Но я запомнила. Я вообще внимательно запоминаю советы, и даже в одном гороскопе прочла, что такие, как я, всегда благодарны за совет, и больше не удивляюсь, что то и дело встречаю авторитетных лиц, которые планируют за меня ключевые моменты моей жизни. Я запомнила про чипсы и рассказала маме. А мама моя тоже человек авторитетный, но рисующий планы в условиях менее просторных, чем наш главный редактор. Чипсы с беконом у мамы немедленно приняли вид прозрачного бокса с лопаткой в районном «Ашане», где можно накопать хоть с беконом, хоть с крабом, хоть мешок. На столе в просторном зале книжного магазина на Покровке, где предстояло провести презентацию, мама дорисовала мешок чипсов и выпивку.

Это потом главный редактор, возможно свернув диету, а также услышав от директора книжного, что в текущем сезоне принято решение банкеты запретить, придет в ужас, услышав про вино или водку, и чипсы тоже отменит.

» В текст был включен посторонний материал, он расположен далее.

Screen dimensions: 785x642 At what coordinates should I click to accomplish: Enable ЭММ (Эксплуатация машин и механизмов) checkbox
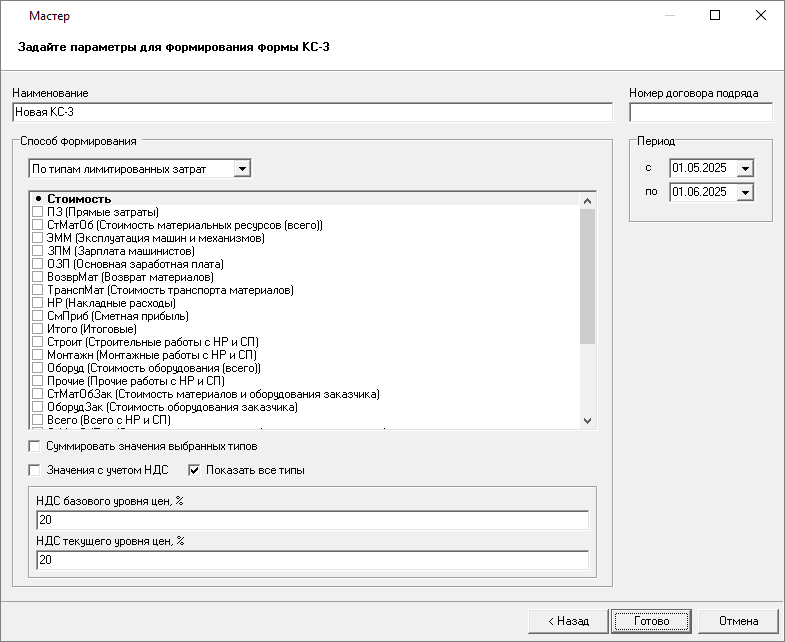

А мы с мамой, сначала обескураженные, проиграем весь план заново и вдруг расхохочемся от нелепой сцены, которой должна была венчаться моя презентация, моя критическая дискуссия, мой торжественный вечер. К столам, на которых водка и силос – мама так и назвала рассыпанный по пластиковым тарелочкам мешок со съестными добавками, – устремляются авторитетные гости и участники дискуссии. Которым героиня вечера, помахивая «Толстой» своей «критикой», такая и говорит: «Что же это вы, Николай Алексеевич, вперед Владимира Ивановича, встаньте-ка сюда, за Ириной Бенционовной, здесь уже очередь к бекону, а водочки вам налить?» Надо учесть, что Николай Алексеевич не кто иной, как заведующий кафедрой литературной критики, профессор Богомолов, из лекции которого на первом курсе я не понимала ни слова и которому на банкете кафедры по случаю защиты моей кандидатской диссертации, млея от невероятного сближения, я предложила положить в тарелочку маринованный грибочек. И услышала то, что запомнила лучше и дороже лекций: «Без подобострастия, пожалуйста». А Владимир Иванович – не кто иной, как критик, прозаик и языковед Новиков, научный руководитель моей диссертации, запомнившийся тоже сказанным впромельк, но на всю жизнь: «Не могу же я беременной вечернице поставить четыре. Поставлю, а она потом неправильно родит. Я ставлю «Отлично». Я гуманист». Про своего учителя в критике Ирину Бенционовну Роднянскую я вообще молчу: то, что я видела ее однажды на Тверском бульваре в голубом летнем платье с рукавами-фонариками, не дает мне права удерживать ее в очереди к силосу, пусть даже в моем и мамы воображении.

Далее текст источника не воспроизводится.